[josm-dev] josm-ng progress

Petr Nejedly Petr.Nejedly at Sun.COM
Thu Feb 14 23:03:59 GMT 2008


... is limited.

Well, I have declared I have little time for the baby (have real babies
to look after ;-) among other things), but I manage to make a commit from
time to time.

For now I concentrate on the very basics of the design, as the initial
implementation was made in the mode of "do the minimum necessary to validate
the concept".

I'll try to summarize the architecture over the weekend but for the last
two evenings, I have at least managed to put more thoughts into the undo
system, updated the code to implement the idea well, and even cover it
with few tests.

Here is how is it meant to work. Please look at it and try to find weak
points where the scheme would broke.

1) No commands. User actions perform DataSet modifications directly (through the
API of DataSet and individual primitives).

2) DataSet exports UndoableEdits to a registered UndoManager (there is one per editable
layer), after slight processing inside a special UndoableEditSupport.

3) Each DS/Primitive modification metod first creates an UndoableEdit of proper kind.
The edit samples current value of the field to be modified and keeps it.

4) undo/redo of given edit just switches the current and saved value. The infrastructure
enforces that you can't do an out-of-order undo/redo, so switch is safe.

5) To support grouping of edits, DataSet exports runAtomic(Runnable) method.
Anything running inside it's run will be posted to the UndoManager as single
(Compound)UndoableEdit, so you can undo/redo it atomically.

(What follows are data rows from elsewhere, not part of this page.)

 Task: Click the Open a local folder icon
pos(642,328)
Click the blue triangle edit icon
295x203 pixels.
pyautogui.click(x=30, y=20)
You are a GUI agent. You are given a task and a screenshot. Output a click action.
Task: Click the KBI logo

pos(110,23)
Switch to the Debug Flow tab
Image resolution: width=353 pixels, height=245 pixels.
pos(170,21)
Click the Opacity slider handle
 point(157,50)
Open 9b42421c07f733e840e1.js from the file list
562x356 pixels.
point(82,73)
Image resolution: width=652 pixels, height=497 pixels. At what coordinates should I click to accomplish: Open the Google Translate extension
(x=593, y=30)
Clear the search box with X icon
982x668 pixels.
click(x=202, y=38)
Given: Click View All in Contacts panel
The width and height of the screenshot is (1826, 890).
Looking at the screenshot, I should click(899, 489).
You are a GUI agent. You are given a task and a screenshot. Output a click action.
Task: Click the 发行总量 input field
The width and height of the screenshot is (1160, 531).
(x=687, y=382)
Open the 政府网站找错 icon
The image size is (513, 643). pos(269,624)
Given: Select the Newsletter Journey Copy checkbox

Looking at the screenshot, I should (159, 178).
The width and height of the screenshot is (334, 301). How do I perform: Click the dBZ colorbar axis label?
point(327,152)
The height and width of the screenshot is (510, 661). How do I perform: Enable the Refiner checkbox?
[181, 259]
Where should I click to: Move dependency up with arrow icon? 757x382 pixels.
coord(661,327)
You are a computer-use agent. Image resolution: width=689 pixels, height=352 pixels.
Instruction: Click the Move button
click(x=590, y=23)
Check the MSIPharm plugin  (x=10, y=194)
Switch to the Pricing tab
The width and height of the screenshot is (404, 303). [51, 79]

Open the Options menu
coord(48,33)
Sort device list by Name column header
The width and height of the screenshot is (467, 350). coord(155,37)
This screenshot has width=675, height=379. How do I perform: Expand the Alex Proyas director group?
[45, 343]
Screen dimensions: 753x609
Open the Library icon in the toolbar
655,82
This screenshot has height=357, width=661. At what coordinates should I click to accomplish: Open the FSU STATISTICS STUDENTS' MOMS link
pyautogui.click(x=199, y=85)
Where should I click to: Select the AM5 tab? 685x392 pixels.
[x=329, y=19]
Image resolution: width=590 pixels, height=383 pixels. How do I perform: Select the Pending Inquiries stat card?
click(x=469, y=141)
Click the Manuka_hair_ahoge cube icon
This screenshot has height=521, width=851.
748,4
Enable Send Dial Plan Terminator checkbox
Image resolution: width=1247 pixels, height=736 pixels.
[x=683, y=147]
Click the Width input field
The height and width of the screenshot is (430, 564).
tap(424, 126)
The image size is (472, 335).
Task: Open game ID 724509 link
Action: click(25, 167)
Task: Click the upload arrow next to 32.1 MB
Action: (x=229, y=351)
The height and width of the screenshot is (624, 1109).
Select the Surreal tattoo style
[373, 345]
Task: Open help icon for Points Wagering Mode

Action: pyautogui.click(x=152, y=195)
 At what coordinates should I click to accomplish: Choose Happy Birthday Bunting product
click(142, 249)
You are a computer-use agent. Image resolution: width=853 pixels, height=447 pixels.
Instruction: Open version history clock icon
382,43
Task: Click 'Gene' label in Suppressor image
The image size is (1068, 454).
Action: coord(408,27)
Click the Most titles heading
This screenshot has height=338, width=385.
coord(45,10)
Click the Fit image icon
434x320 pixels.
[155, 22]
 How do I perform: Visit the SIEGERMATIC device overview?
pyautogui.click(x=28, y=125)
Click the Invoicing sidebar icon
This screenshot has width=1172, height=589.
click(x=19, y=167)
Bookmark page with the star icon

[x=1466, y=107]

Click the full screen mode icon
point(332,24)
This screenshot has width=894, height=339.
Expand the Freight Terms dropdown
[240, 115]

6) To support incremental edits (like if you're dragging around the selection - that
modifies the DataSet on every mouse move event), runAtomic takes a token that can
be compared. If you perform two (or more) consecutive runAtomic()s with the same
token, all the UndoableEdits generated during the second (subsequent) round
are discarded. This works thanks to 3 and 4:
  user action: [change x from 1 to 2| save x was 1]
  user action: [change x from 2 to 3|discard]
  user undo:   [undo change - set x to 1, save x was 3]
  user redo:   [redo change - set x to 3, save x was 1]
The only thing that needs to be taken care of in such case is that you use the same
token only for relevant groups of edits.
The use case for this is to generate new token on mouse down, use the token
throughout the whole drag (thus the complete drag operation of the node
selection/way/whatever ends up being single undoable edit) and then
discard the token on mouse-up.

That's all the magic in there. It should cover complicated edits, composition
of edits and simple undo. Is there a hole in it?

-- 
Petr "Nenik" Nejedly, NetBeans/Sun Microsystems, http://www.netbeans.org
355/113 -- Not the famous irrational number PI, but an incredible simulation!